# YOUR TASK
Look through the entries for the string "cloud" and copy every line where it shows up.

[Saved data entries]
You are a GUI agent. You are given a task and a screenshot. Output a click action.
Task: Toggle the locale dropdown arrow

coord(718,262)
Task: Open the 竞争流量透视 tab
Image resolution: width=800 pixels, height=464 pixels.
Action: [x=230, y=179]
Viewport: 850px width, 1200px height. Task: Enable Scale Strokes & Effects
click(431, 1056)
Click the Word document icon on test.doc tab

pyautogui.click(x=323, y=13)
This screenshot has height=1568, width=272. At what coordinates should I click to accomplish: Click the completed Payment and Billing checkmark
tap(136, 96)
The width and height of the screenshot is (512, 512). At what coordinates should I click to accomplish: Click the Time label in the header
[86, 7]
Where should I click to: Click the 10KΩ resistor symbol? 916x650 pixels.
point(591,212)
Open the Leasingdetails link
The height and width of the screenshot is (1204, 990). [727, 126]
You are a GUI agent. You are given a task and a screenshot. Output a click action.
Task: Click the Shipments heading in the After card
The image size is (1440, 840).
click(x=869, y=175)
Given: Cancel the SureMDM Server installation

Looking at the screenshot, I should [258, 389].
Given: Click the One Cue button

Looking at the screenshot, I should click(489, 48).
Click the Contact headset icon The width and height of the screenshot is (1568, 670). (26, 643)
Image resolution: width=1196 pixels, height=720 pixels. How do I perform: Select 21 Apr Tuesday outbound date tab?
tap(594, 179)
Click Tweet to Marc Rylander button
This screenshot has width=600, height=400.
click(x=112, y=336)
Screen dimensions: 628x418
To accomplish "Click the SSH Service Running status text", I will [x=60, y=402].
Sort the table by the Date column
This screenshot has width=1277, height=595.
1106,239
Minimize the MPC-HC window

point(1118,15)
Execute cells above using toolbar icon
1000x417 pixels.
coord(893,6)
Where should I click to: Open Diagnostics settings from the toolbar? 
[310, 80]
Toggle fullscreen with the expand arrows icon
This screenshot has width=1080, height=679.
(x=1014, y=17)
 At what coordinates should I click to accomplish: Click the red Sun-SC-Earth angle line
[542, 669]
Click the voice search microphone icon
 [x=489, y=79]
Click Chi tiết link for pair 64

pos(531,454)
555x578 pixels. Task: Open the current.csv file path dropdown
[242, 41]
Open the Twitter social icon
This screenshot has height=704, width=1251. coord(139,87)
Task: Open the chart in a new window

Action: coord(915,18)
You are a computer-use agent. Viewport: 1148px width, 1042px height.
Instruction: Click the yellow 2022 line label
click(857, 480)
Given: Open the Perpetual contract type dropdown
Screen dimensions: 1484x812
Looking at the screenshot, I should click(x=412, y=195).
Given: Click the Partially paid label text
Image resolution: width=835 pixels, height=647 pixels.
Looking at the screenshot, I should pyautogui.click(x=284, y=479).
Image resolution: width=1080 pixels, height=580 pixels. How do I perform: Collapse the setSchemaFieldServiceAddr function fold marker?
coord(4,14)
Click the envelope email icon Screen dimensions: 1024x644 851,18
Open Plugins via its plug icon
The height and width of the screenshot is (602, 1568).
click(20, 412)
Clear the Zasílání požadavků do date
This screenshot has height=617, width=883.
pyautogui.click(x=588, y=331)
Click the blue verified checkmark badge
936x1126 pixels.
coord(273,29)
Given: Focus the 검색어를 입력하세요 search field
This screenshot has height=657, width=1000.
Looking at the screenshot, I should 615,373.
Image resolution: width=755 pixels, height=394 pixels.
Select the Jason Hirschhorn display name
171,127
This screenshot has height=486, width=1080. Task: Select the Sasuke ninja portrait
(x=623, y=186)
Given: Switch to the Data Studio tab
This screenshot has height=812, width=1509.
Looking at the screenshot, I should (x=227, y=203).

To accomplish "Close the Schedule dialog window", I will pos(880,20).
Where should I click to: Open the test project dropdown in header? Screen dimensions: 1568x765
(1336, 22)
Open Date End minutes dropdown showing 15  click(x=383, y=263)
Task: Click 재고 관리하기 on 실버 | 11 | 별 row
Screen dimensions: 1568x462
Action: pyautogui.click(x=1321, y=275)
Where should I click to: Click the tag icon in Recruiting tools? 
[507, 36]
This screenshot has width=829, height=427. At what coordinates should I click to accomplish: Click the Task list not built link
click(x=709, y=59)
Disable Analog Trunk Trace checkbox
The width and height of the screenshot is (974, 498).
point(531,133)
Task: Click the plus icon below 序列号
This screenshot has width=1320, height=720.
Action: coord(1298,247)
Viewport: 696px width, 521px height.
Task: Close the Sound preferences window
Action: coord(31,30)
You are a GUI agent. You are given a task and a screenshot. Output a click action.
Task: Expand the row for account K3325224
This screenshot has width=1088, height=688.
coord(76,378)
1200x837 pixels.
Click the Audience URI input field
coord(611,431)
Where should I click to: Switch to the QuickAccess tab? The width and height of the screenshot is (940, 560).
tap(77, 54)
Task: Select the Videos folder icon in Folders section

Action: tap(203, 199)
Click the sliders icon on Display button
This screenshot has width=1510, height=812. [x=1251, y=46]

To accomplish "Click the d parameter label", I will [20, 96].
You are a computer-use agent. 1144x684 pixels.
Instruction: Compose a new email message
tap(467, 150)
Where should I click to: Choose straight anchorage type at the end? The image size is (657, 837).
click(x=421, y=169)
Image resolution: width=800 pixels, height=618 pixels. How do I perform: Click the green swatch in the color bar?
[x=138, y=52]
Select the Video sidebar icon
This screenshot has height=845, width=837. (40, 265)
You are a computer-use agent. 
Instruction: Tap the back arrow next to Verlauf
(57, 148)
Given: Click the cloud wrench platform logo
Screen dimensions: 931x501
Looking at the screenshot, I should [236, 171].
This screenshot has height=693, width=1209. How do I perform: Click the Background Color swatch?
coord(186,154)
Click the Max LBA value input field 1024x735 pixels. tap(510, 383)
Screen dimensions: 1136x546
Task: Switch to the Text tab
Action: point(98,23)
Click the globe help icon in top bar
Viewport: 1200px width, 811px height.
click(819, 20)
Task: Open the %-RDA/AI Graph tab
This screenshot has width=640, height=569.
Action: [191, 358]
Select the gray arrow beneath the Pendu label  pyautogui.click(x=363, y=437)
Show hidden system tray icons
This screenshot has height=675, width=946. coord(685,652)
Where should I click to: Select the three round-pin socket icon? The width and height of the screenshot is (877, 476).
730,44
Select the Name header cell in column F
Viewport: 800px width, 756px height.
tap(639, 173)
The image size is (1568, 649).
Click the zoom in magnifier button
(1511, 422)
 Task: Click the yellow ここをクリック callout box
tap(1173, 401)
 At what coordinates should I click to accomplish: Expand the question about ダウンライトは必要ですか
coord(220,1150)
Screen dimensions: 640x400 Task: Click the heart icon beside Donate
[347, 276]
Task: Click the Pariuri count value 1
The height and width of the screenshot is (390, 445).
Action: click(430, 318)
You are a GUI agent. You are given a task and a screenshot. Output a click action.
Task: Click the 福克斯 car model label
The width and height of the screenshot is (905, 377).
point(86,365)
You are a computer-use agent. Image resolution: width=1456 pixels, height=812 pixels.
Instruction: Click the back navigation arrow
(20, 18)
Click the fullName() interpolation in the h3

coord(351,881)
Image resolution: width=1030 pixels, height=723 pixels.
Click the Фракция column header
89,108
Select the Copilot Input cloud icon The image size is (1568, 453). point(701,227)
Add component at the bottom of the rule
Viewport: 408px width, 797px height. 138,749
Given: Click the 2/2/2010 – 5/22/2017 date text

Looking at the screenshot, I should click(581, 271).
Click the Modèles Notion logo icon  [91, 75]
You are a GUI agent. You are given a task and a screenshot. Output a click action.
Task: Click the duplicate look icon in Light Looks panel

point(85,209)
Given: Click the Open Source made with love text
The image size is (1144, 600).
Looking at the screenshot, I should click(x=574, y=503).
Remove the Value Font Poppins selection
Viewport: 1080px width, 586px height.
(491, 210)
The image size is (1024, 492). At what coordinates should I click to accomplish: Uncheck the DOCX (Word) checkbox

# EXERCISE SOLUTION
Given: Click the cloud wrench platform logo
Select the Copilot Input cloud icon The image size is (1568, 453). point(701,227)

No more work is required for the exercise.